Jamison is a beautiful dark-haired New Yorker who lectures at Columbia and has a doctorate in American literature from Yale. She has published a novel called The Gin Closet as well as a bestselling collection of essays called The Empathy Exams. Now that I have read The Recovering, I’ve discovered that Jamison wrote and published these two books while she was still in her 20s and wrestling with her addiction to alcohol. She began to write The Recovering when she was four years sober and, finally, on solid ground in her own recovery from alcoholism.

This book could be described, I think, as a ‘biblio-memoir’, where the narrative arc of the author’s story, in this case Jamison’s downhill slide into alcoholism and eventual uphill lurch into continuous sobriety, is illuminated by a scholarly investigation of the lives and works of numerous alcoholic literary luminaries, all of whom believed that addiction was generative, an ‘accessory that spoke of inner depths’. Like Raymond Carver, John Berryman, John Cheever, Charles Jackson, Jean Rhys and David Foster Wallace, Jamison feared that if she stopped drinking, the electricity would go out of her writing. If she couldn’t disabuse herself of this idea, she knew that she risked committing suicide, as had some of those great literary figures. In the first ten pages of The Recovering, therefore, she sets herself a challenge:

If addiction stories run on the fuel of darkness – the hypnotic spiral of an ongoing, deepening crisis – then recovery is often seen as the narrative slack, the dull terrain of wellness, a tedious addendum to the riveting blaze. I wasn’t immune; I’d always been enthralled by stories of wreckage. But I wanted to know if stories about getting better could ever be as compelling as stories about falling apart. I needed to believe they could.

The good news is that, yes, stories about getting better can be as compelling as stories about falling apart, and this book is a good example. However, it is also fair to say that if you are tempted by this title, it would help to have a keen interest in the psychological processes of addiction and recovery. I do, but even I began to tire after about 371 pages of Jamison’s beautiful but densely written prose, which forced me to re-read many sentences.
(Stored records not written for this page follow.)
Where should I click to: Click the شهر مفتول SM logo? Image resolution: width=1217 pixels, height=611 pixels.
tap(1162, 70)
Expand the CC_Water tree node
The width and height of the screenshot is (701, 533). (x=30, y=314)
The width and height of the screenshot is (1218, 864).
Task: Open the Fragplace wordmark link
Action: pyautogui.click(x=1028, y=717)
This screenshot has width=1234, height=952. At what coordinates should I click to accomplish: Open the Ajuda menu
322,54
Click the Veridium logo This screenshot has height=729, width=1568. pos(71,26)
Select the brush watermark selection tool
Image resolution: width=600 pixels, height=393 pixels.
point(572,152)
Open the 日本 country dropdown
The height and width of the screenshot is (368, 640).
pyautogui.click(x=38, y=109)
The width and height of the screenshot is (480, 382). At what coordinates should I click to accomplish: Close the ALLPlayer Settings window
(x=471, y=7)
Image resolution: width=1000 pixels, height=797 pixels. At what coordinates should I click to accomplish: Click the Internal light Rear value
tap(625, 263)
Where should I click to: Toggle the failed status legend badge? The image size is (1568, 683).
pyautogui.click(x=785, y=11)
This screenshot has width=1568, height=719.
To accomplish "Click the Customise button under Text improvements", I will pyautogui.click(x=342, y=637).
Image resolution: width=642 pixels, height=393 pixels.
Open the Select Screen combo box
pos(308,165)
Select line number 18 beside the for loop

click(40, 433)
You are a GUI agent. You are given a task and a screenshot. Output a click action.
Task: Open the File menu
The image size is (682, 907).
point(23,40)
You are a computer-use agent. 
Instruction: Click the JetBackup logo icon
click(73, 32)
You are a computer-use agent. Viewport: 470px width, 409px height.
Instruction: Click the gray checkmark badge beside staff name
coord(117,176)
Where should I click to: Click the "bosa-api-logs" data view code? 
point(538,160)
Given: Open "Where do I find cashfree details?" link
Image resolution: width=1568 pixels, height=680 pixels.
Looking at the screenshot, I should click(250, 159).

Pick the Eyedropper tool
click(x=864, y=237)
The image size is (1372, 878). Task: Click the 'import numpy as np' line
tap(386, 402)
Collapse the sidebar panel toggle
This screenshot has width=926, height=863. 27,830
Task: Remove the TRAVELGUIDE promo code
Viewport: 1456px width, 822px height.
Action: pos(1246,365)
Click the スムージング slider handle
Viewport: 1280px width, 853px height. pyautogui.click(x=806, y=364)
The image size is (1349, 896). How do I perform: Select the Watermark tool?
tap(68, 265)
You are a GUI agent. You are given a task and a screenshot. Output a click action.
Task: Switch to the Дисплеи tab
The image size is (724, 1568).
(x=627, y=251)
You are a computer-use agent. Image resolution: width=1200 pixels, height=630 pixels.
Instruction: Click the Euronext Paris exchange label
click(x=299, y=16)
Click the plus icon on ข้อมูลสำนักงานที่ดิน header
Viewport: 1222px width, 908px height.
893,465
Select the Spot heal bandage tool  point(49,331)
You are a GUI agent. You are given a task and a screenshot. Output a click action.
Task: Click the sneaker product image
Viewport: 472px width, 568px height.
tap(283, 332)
At one stage, Jamison’s AA sponsor admonishes her for over-complicating things. ‘Keep it simple,’ she says. ‘I hear you, sister,’ I thought. Nevertheless I ploughed on, gripped by all of the recovery drama. Would Leslie pick up a drink while boyfriend Dave was away? Would he get together with Destiny, who was cute and could actually drink without blacking out

For anyone touched by addiction, or working in the field, or even for anyone inspired by a Hollywood movie to learn more about what actually goes on inside AA, The Recovering should be regarded as essential reading. It is all here in this book: the tedium of meetings, the shame of relapsing, the 12 steps, the sponsorship, the irritation of clichés but, also, the unexpected joy of becoming a part of what Jamison calls the ‘basement chorus’. AA meetings are often held in church basements, but Jamison’s phrase is a reference to the fact that recovery involves the loss of alienated self-consciousness, and its replacement by the desire to be of service to others. Her book should be read, therefore, not so much as a work of literary merit, which it certainly is, but mostly as an expression of gratitude to everyone who has helped her to get to the safe place she currently inhabits in the clean bright light of sobriety:

I’ll always associate sobriety with a quality of light that I’ve only ever seen in the broad winter horizons of Iowa: hard, expansive, exposing. It came from huge and frozen skies, their dwarfing blue, and glinted off snow mounds the size of bedrooms. I was nothing but naked in it – a brightness so clean and uncluttered it hurt.                                                                                                                                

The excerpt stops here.